Stated task. Rewrite the records below with each occurrence of "Screen dimensions" changed to "Display size", keeping every other character the same.

# Supplied material start

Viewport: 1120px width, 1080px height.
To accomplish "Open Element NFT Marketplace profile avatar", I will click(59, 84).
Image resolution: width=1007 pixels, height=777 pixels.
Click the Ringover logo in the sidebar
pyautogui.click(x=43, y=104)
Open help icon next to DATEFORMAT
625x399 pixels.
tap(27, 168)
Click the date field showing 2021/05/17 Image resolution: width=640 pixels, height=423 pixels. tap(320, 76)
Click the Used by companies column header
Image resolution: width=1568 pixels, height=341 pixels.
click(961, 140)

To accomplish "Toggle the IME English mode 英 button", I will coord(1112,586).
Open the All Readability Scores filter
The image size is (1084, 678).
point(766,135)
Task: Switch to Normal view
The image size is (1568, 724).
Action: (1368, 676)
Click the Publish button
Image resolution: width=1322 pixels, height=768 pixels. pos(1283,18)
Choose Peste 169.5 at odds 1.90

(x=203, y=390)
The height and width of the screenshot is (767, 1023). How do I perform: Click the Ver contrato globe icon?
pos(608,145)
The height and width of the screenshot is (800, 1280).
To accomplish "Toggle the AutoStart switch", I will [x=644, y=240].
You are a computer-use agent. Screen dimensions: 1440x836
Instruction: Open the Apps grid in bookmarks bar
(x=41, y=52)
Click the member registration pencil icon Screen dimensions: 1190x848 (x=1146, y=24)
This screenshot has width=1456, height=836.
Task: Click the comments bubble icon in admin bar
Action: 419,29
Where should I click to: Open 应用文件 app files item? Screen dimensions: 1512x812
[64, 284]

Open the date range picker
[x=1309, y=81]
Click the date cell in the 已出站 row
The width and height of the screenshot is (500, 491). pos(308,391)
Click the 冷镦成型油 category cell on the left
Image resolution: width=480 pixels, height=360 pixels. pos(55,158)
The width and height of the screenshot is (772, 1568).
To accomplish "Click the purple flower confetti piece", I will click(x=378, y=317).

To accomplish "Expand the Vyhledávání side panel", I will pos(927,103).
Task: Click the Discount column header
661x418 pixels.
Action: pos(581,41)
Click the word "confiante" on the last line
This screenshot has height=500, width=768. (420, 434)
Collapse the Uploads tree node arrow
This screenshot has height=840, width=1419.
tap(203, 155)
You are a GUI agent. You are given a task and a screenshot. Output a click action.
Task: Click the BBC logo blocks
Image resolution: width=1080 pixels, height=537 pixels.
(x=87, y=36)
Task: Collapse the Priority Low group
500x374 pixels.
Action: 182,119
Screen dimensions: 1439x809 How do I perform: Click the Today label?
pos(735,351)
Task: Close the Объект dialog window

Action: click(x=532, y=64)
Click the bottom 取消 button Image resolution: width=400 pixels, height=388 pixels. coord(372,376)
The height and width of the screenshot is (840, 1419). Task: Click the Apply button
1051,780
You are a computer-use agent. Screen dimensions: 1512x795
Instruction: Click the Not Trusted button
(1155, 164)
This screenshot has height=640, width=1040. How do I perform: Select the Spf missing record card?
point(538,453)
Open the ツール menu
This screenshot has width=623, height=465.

# Supplied material end

Solution.
Viewport: 1120px width, 1080px height.
To accomplish "Open Element NFT Marketplace profile avatar", I will click(59, 84).
Image resolution: width=1007 pixels, height=777 pixels.
Click the Ringover logo in the sidebar
pyautogui.click(x=43, y=104)
Open help icon next to DATEFORMAT
625x399 pixels.
tap(27, 168)
Click the date field showing 2021/05/17 Image resolution: width=640 pixels, height=423 pixels. tap(320, 76)
Click the Used by companies column header
Image resolution: width=1568 pixels, height=341 pixels.
click(961, 140)

To accomplish "Toggle the IME English mode 英 button", I will coord(1112,586).
Open the All Readability Scores filter
The image size is (1084, 678).
point(766,135)
Task: Switch to Normal view
The image size is (1568, 724).
Action: (1368, 676)
Click the Publish button
Image resolution: width=1322 pixels, height=768 pixels. pos(1283,18)
Choose Peste 169.5 at odds 1.90

(x=203, y=390)
The height and width of the screenshot is (767, 1023). How do I perform: Click the Ver contrato globe icon?
pos(608,145)
The height and width of the screenshot is (800, 1280).
To accomplish "Toggle the AutoStart switch", I will [x=644, y=240].
You are a computer-use agent. Display size: 1440x836
Instruction: Open the Apps grid in bookmarks bar
(x=41, y=52)
Click the member registration pencil icon Display size: 1190x848 (x=1146, y=24)
This screenshot has width=1456, height=836.
Task: Click the comments bubble icon in admin bar
Action: 419,29
Where should I click to: Open 应用文件 app files item? Display size: 1512x812
[64, 284]

Open the date range picker
[x=1309, y=81]
Click the date cell in the 已出站 row
The width and height of the screenshot is (500, 491). pos(308,391)
Click the 冷镦成型油 category cell on the left
Image resolution: width=480 pixels, height=360 pixels. pos(55,158)
The width and height of the screenshot is (772, 1568).
To accomplish "Click the purple flower confetti piece", I will click(x=378, y=317).

To accomplish "Expand the Vyhledávání side panel", I will pos(927,103).
Task: Click the Discount column header
661x418 pixels.
Action: pos(581,41)
Click the word "confiante" on the last line
This screenshot has height=500, width=768. (420, 434)
Collapse the Uploads tree node arrow
This screenshot has height=840, width=1419.
tap(203, 155)
You are a GUI agent. You are given a task and a screenshot. Output a click action.
Task: Click the BBC logo blocks
Image resolution: width=1080 pixels, height=537 pixels.
(x=87, y=36)
Task: Collapse the Priority Low group
500x374 pixels.
Action: 182,119
Display size: 1439x809 How do I perform: Click the Today label?
pos(735,351)
Task: Close the Объект dialog window

Action: click(x=532, y=64)
Click the bottom 取消 button Image resolution: width=400 pixels, height=388 pixels. coord(372,376)
The height and width of the screenshot is (840, 1419). Task: Click the Apply button
1051,780
You are a computer-use agent. Display size: 1512x795
Instruction: Click the Not Trusted button
(1155, 164)
This screenshot has height=640, width=1040. How do I perform: Select the Spf missing record card?
point(538,453)
Open the ツール menu
This screenshot has width=623, height=465.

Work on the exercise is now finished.